HR managers who strive to identify and cultivate the best talent for their firms know that hiring is a human aspect to finding the right fit for a particular team, and that there is great value in working across divides, be they cultural or functional, the article states.

For cross-silo leadership, HR managers best concentrate on hiring and developing talent with the following skills: Cultivating cultural brokerage, asking questions that facilitate perspective and taking and expanding points of view through network scanning.

In terms of hiring and developing cultural brokers, the first step is actually recognising them. HR professionals can identify cultural brokers by looking at candidates’ background and experience. These are the candidates who tend to have experience in multiple domains (who have lived and worked in multiple cultures or in multiple functions) and have experience helping people work across domains.
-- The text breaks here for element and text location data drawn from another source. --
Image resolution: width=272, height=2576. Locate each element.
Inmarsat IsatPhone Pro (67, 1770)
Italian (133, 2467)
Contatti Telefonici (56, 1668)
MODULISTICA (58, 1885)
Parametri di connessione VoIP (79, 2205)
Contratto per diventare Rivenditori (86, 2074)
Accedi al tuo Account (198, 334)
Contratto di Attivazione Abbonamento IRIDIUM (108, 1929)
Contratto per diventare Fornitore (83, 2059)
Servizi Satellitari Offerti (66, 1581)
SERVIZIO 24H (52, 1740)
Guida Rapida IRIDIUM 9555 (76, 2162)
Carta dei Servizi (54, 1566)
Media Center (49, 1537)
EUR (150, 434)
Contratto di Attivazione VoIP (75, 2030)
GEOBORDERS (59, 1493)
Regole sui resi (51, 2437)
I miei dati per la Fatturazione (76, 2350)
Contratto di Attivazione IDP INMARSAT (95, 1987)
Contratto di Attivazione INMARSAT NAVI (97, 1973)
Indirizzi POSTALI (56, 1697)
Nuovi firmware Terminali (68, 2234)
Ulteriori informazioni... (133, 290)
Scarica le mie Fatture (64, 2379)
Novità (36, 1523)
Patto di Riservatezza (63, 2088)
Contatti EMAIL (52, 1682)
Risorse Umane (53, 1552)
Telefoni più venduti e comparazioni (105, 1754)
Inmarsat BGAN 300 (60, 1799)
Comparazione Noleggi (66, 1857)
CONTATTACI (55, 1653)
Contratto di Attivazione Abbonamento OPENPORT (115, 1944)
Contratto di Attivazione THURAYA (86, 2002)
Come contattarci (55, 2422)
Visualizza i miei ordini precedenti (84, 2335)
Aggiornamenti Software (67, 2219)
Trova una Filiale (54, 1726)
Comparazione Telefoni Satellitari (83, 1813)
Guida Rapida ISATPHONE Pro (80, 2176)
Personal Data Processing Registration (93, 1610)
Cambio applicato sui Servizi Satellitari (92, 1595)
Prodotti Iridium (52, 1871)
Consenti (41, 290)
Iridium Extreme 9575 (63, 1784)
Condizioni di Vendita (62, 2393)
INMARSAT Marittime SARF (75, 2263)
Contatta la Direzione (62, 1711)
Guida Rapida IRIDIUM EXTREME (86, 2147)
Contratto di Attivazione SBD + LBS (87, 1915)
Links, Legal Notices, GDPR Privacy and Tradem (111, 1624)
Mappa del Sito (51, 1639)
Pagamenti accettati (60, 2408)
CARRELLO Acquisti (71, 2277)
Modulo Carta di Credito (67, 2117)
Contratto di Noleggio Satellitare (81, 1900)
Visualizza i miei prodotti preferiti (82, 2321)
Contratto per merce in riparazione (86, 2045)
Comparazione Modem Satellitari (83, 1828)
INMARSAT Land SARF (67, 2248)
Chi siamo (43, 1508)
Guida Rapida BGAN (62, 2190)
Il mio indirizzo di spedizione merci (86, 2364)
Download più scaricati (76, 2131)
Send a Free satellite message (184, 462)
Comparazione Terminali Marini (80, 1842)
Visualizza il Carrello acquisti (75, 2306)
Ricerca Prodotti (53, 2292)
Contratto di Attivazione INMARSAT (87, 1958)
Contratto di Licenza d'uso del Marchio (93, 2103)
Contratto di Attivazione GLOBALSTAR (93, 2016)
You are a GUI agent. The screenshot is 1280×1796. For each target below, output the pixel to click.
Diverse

Such candidates may have been involved in post-merger integration or have experience simultaneously working with others from multiple functions, for example.

Asking good questions and taking others’ perspective on board are another set of skills that HR managers can look for in candidates and encourage among in-house talent. This skill becomes obvious quite early on during the interview process already when you see how a candidate responds during the conversation and if it is a one-way-street or someone actually being curious and interested and asking useful questions.

Lastly, HR managers need to help employees leverage their holistic view of the network. Even though employees might be working across divides, it is essential that they reach beyond the formal org chart.